PROBLEM TO WORK ON →
Go over the lines below, and when one contains the word "browser", copy it.

--- AVAILABLE DATA ---

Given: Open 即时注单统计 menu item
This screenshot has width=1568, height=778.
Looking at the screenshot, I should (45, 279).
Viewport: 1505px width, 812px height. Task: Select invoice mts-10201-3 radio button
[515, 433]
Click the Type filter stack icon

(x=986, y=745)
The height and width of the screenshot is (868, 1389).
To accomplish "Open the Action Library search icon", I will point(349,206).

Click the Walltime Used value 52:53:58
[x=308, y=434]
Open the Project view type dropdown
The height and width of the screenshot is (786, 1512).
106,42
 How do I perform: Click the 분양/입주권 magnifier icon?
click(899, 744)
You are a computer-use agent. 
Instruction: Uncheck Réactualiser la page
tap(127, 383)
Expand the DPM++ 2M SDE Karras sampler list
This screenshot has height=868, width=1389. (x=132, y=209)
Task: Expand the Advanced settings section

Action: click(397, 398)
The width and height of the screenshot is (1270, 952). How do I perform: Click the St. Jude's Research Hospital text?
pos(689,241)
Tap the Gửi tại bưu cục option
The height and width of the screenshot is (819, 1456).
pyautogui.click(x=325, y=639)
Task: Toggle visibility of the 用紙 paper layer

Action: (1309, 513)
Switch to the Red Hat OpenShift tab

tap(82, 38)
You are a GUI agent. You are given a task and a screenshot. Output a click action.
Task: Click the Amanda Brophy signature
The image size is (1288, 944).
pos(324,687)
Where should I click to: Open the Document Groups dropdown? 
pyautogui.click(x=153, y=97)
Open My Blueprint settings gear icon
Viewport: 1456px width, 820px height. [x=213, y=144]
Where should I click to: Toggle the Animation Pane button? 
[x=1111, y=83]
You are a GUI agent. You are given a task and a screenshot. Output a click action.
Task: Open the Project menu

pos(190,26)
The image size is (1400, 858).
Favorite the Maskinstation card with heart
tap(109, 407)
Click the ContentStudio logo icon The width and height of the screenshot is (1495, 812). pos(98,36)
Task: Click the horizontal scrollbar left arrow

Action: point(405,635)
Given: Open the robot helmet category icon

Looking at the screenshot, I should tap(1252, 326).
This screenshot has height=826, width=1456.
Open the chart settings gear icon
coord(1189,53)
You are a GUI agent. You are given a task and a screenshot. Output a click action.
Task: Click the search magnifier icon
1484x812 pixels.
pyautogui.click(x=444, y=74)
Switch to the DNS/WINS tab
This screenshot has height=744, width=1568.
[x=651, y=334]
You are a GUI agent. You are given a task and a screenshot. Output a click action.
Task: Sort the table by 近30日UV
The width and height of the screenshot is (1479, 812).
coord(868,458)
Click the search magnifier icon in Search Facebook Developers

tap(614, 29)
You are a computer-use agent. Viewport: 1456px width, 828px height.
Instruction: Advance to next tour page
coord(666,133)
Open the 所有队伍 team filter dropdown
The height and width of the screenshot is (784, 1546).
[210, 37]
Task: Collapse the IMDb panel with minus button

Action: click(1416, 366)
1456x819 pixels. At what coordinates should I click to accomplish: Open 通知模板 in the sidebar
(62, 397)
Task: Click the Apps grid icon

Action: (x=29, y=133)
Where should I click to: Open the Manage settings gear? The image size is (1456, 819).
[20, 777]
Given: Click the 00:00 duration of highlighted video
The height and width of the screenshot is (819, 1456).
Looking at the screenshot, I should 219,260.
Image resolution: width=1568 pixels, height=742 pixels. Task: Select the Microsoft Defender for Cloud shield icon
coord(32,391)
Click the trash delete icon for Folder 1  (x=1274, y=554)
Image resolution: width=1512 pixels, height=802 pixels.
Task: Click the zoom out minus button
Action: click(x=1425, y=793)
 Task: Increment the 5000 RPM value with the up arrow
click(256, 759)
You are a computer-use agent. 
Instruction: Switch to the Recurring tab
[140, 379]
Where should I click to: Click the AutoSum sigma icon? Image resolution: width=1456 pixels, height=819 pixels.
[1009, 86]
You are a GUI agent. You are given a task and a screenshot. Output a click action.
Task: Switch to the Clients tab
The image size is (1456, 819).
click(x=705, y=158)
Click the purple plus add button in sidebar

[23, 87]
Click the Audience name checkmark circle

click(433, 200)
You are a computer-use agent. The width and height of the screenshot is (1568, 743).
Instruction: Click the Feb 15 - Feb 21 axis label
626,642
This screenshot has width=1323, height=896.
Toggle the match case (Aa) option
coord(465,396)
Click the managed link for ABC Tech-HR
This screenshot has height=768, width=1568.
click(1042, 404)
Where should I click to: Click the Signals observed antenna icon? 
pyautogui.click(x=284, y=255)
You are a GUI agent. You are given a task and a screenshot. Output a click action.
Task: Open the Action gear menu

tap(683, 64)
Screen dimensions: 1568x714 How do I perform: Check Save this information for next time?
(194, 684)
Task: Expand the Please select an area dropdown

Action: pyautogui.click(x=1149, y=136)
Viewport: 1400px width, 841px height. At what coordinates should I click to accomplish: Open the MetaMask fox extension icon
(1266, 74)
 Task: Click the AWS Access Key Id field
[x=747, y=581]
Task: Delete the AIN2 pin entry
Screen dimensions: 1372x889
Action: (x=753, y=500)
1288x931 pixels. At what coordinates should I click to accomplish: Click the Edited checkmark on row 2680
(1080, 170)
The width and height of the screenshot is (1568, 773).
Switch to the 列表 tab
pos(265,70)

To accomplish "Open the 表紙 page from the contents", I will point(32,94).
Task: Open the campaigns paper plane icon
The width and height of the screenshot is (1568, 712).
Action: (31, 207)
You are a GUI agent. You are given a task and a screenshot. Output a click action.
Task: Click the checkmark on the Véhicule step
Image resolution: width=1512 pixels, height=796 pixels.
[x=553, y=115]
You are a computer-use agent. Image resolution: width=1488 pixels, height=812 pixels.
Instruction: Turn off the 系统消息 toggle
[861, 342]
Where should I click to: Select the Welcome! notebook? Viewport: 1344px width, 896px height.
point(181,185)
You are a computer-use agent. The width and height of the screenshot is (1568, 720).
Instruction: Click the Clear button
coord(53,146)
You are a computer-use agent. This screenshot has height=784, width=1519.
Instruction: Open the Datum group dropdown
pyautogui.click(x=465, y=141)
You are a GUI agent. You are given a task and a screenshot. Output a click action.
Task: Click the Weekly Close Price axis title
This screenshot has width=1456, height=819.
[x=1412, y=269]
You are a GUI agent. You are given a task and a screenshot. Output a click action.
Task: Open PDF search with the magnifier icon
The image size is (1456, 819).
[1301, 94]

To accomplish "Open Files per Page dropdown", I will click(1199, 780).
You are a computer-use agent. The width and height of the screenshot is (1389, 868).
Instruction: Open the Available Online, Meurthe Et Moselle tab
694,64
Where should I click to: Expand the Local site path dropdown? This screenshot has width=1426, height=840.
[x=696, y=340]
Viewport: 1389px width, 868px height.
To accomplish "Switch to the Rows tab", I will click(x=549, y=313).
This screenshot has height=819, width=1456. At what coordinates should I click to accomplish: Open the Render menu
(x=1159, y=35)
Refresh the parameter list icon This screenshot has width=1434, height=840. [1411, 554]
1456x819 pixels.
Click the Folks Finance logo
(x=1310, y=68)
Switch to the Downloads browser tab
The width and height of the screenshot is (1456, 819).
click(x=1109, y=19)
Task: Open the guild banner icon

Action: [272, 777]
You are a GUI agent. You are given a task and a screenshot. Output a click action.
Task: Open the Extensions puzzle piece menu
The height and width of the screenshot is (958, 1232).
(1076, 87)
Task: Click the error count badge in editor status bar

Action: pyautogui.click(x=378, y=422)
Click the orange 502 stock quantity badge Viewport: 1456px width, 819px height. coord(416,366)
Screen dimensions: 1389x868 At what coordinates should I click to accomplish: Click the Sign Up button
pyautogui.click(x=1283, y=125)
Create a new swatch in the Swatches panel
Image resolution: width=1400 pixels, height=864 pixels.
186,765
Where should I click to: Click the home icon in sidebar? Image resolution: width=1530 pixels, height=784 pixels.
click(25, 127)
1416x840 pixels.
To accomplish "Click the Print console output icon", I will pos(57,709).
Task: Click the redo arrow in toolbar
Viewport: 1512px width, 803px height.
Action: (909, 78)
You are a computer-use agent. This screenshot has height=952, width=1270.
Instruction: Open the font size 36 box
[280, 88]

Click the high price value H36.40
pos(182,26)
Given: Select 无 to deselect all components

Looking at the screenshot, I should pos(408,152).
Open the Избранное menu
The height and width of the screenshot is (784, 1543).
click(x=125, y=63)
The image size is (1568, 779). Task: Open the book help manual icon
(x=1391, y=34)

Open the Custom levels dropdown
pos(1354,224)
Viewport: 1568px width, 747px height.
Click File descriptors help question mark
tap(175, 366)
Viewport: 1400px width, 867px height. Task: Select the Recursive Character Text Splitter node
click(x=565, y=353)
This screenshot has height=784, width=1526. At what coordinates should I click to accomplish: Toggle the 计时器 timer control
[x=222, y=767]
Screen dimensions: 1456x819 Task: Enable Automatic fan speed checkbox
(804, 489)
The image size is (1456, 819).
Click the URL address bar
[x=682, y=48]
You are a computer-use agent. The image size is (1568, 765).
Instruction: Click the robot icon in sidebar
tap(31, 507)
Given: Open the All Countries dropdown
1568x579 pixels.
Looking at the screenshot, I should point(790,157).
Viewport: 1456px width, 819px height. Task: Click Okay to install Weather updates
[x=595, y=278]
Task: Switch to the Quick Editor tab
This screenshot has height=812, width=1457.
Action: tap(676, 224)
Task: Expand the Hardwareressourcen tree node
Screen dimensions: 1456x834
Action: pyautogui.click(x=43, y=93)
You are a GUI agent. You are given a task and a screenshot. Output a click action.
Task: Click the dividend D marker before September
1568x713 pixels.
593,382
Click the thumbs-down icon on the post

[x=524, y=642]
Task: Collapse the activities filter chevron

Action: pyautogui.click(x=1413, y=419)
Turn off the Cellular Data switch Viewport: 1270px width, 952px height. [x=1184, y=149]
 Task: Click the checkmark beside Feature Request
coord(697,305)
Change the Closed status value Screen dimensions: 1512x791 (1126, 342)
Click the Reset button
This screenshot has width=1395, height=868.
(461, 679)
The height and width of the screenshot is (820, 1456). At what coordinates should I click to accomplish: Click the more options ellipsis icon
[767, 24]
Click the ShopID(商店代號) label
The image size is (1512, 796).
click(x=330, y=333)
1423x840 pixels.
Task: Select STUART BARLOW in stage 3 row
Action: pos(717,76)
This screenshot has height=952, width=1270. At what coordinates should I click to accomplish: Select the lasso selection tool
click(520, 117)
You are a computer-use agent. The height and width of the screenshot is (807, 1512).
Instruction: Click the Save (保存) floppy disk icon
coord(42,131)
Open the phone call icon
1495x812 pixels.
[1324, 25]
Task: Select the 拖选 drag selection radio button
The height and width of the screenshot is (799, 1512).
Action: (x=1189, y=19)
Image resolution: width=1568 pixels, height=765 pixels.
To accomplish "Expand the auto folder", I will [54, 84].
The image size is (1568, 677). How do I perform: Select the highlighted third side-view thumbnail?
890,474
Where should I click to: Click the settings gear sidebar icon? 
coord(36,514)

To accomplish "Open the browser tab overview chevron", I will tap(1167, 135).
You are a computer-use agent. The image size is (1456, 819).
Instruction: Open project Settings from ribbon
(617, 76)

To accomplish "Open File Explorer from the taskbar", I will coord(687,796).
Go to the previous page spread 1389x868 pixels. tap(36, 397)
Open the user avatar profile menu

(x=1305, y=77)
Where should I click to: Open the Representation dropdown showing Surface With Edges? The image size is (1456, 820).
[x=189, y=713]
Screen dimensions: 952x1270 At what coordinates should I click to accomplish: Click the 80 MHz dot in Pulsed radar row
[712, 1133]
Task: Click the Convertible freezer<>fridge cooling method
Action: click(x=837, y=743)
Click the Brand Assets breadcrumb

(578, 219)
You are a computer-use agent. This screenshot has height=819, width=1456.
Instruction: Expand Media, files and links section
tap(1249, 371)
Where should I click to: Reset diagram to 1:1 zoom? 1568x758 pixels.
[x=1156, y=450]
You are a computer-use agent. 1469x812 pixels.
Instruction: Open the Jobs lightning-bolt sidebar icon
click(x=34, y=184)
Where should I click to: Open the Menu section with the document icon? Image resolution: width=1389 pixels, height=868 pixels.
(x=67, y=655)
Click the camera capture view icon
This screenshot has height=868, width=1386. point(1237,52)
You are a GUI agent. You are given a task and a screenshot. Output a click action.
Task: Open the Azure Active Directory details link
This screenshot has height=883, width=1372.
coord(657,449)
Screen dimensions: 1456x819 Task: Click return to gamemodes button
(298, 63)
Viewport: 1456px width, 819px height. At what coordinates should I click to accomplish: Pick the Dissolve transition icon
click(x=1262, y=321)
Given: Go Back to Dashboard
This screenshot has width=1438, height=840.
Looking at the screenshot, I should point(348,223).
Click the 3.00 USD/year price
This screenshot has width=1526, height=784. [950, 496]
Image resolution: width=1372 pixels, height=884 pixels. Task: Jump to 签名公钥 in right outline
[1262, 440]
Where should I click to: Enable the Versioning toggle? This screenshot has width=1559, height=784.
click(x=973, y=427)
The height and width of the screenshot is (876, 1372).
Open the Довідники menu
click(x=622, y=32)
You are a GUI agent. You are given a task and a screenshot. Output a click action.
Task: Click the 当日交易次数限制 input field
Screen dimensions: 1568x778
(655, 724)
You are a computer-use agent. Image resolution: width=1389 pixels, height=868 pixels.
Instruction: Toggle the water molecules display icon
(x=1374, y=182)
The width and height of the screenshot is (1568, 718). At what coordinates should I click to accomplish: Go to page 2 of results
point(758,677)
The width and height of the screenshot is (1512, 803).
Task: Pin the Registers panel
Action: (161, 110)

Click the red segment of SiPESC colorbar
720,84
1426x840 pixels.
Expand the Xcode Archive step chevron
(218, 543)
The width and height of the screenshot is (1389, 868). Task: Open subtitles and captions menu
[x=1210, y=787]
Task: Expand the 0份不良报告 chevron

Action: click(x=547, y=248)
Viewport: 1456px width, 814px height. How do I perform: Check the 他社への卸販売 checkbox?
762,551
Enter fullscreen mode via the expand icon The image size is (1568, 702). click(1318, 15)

---

YOUR SOLUTION →
Switch to the Downloads browser tab
To accomplish "Open the browser tab overview chevron", I will tap(1167, 135).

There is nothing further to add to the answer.